Although technically his third album, Devendra Banhart's Rejoicing in the Hands marks the first time the 23-year-old vagabond sat down to record music intended for release. The deserved acclaim spurred by his debut, 2002's one-of-a-kind Oh Me, Oh My..., focused on Banhart's authenticity as an artist (the tracks were recorded by Banhart on used, sometimes damaged, equipment — musical sketchbooks, not rehearsed tracks — and Young God Records released them nearly unaltered), and given his already impressive body of work, the label artist is truly applicable: singer, songwriter, poet, drawer, beard-grower. Having come of age Kerouac-style (under Eastern religious guidance, in Venezuela, poor on the streets and friends' couches of San Francisco and NYC), Banhart has been co-opted (by the likes of Time Out) into the budding experimental-folk scene in New York City, but he is a singular figure in the music world. He's the slightly sinister, slightly inviting cousin to McCartney's "Mother Nature's Son."
Rejoicing in the Hands offers only a slightly cleaner sound, despite being recorded in a living room with a few microphones over ten days during which Banhart wrote and played almost non-stop; the intricacies of each pluck and strum are more audible than on Oh Me, and the cleaner capture of Banhart's primeval warble detracts only slightly from its power to haunt and tickle. The deluge of songs was diverted into two albums, the first being Rejoicing and the other scheduled for release this fall. Minimal post-production leaves the work to stand for itself, each cut disturbingly different from anything I have ever heard.

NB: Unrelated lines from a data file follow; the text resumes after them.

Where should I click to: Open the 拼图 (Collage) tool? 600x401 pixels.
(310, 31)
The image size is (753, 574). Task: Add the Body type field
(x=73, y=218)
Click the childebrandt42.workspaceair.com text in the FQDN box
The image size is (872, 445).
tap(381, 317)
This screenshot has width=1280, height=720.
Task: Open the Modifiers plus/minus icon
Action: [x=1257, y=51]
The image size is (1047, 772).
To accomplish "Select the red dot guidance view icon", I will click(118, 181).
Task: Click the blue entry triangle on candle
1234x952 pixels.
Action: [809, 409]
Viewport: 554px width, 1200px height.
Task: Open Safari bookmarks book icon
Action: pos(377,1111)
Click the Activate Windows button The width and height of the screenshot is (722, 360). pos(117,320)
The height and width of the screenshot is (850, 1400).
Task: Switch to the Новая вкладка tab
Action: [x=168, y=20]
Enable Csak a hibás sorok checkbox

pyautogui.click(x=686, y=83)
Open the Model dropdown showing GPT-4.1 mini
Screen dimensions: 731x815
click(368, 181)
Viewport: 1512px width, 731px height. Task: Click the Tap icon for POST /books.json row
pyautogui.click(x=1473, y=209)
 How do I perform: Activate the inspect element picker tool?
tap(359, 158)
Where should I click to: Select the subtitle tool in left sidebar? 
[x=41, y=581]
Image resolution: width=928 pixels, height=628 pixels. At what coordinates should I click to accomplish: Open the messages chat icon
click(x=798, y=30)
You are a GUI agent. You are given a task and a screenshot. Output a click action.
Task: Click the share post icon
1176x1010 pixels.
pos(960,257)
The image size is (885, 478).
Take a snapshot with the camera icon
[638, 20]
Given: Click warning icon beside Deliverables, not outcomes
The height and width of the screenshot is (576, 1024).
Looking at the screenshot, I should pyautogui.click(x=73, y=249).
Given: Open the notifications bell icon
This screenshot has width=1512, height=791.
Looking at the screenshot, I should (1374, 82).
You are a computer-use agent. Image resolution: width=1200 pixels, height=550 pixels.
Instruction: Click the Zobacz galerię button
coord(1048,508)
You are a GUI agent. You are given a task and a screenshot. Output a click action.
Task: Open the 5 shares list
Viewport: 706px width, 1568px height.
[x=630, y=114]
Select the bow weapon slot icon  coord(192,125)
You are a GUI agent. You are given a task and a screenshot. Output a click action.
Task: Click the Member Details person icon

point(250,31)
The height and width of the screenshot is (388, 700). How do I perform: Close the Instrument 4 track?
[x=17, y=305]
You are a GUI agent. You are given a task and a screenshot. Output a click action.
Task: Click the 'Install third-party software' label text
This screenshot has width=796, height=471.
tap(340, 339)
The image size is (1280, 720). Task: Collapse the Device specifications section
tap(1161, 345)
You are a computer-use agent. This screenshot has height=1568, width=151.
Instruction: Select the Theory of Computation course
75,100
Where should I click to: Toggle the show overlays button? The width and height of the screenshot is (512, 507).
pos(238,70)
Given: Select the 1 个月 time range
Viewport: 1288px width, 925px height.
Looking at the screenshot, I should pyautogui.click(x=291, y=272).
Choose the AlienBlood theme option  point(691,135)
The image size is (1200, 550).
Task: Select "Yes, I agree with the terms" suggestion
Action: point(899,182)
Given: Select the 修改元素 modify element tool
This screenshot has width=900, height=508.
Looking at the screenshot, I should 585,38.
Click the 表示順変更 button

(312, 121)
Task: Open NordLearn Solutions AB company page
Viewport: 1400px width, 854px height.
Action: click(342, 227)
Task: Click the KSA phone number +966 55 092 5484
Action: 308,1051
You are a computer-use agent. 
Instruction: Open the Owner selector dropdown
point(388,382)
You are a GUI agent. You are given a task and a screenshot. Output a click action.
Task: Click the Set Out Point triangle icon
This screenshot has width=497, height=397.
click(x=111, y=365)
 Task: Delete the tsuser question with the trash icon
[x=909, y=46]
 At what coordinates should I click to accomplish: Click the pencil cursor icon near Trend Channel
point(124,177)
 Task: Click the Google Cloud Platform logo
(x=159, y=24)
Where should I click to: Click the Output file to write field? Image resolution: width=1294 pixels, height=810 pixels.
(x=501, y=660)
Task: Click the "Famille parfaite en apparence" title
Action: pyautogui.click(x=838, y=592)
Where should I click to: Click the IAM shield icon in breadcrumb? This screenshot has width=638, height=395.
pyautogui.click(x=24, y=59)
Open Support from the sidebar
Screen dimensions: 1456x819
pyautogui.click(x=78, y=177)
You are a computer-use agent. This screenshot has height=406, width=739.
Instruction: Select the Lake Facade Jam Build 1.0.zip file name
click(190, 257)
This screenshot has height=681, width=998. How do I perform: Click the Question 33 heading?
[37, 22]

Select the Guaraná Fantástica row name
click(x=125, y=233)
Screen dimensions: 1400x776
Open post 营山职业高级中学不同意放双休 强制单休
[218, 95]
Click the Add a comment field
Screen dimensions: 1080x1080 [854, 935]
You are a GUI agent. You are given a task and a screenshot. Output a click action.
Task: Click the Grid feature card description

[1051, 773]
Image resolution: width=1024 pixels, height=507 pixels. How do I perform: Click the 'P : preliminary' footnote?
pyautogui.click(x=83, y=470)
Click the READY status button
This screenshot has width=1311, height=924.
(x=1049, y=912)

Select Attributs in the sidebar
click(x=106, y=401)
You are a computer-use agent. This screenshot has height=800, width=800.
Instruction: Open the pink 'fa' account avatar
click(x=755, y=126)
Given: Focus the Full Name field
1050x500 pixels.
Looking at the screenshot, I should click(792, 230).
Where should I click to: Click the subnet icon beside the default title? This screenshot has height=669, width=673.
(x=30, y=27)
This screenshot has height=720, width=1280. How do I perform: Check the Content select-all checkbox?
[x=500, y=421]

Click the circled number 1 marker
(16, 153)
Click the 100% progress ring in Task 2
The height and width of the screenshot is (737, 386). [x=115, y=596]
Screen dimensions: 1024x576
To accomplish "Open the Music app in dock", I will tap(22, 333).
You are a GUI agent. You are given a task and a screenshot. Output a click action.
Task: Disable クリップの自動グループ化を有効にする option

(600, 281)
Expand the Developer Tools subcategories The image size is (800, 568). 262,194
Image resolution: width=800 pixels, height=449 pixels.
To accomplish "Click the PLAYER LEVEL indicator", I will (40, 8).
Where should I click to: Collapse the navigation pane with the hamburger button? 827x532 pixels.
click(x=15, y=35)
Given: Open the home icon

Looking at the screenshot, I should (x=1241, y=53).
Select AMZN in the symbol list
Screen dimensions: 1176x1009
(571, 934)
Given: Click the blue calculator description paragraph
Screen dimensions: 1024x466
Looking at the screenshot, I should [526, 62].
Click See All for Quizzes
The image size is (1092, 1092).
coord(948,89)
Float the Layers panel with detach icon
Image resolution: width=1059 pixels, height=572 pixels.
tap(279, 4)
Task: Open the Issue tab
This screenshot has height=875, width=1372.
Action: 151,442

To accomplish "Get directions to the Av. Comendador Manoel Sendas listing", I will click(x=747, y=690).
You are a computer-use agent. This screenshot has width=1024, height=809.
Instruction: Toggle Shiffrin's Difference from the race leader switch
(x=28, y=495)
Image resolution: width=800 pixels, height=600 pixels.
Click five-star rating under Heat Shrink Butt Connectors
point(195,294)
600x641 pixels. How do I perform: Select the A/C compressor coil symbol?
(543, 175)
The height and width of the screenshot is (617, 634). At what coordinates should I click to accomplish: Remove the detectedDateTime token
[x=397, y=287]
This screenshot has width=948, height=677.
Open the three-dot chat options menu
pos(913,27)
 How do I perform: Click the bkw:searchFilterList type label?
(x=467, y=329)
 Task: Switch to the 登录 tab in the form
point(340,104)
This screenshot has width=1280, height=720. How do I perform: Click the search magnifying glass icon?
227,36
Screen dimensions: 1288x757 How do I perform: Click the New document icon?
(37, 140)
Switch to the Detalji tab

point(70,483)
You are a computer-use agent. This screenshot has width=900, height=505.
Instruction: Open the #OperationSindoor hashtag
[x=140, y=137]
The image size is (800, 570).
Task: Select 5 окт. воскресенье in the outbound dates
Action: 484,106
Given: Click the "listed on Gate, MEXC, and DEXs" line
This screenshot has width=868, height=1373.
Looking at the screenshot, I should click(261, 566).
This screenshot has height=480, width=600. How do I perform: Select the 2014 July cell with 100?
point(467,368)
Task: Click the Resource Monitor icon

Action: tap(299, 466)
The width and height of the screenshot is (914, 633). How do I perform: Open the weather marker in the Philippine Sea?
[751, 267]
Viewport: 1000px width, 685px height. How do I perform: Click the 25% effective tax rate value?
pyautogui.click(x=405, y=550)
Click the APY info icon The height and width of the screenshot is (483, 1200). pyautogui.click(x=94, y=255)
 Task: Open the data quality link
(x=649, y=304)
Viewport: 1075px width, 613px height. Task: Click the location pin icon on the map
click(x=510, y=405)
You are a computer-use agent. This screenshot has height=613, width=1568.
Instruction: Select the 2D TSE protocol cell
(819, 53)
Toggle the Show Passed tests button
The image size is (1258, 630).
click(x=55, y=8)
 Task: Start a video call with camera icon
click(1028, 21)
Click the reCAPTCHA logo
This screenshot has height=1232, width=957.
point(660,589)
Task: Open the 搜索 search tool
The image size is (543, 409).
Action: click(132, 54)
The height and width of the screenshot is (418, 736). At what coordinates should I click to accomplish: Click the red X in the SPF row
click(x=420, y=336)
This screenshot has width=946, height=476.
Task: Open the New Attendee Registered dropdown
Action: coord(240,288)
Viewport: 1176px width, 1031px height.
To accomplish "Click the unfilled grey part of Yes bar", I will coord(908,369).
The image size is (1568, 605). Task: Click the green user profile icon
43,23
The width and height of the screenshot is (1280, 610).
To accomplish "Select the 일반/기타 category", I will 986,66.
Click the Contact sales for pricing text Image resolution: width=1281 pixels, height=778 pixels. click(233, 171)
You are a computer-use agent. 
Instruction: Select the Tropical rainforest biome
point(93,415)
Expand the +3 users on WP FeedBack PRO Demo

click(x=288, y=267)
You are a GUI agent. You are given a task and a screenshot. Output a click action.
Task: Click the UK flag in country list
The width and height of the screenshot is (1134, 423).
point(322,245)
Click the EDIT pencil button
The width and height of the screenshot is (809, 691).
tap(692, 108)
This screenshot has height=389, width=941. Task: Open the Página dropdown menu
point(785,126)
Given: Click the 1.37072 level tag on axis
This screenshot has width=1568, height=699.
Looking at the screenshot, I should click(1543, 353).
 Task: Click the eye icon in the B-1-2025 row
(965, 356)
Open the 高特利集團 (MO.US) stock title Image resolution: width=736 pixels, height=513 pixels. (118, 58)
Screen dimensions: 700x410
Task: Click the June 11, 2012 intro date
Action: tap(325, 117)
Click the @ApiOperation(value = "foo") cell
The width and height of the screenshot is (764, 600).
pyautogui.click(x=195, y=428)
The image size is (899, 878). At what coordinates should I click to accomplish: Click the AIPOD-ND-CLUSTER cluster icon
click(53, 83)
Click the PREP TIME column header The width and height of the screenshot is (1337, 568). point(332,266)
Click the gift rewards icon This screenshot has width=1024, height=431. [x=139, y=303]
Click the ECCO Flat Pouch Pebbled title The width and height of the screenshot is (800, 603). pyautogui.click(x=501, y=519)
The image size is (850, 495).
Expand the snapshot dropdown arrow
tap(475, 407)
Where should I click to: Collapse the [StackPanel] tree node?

I hesitate to try and define what Devendra Banhart sounds like, as any comparison or metaphor is at best an insult. It's like back-country southern ragtime paired with stream-of-consciousness imagery recorded on a phonograph circa 1925 crossed with sitar-influenced beat-folk circa 1971. Sometimes I think he sounds like an eerie photograph from the 19th century midwest. (Or I kinda think he sounds like all of the Squirrel Nut Zippers first three albums boiled into one man and a guitar). But nothing like his "Fall" or the wry, brief "Tit Smoking in the Temple of Artesean Mimicry" has ever been heard.
The guitar is his anchor from which to experiment. His fingers cradle the strings with the kind of total confidence that results from loving craftmanship, yet he is often seized with spontaneous shrieks and quivers when singing. Any passage on the album is as challenging and enjoyable to wrap your ears around whether he is singing or not; his playing is that good.
Equally amazing is his singular vocal technique, just as scintillating minus any musical accompaniment. (I await his first a capella album). On several tracks — "Poughkeepsie," "See Saw" — he manages to repeat a phrase nearly a dozen times with enough of a sutble twist of pronunciation or rhythm each time to deliciously alter the pleasurable effect of hearing it (witness the playful batch of "we're here to get this baby dancin"s).
Banhart is sincere without being sentimental. If Paul Simon can get away with the occasional puddle of picture-album tears ("Homeward Bound" "Kodachrome"), it's because the melody is probably strong enough to convince. There is not one song on Rejoicing in the Hands that is not unsettling, either musically or lyrically. Even the most dew-eyed painting of a friend has an intricate edge that makes you glance over your shoulder. Behind every second of this record, behind any acoustic flourish over which "out spread some sparkling thoughts," the drive seems to be music's gentle possession of Banhart's very breath.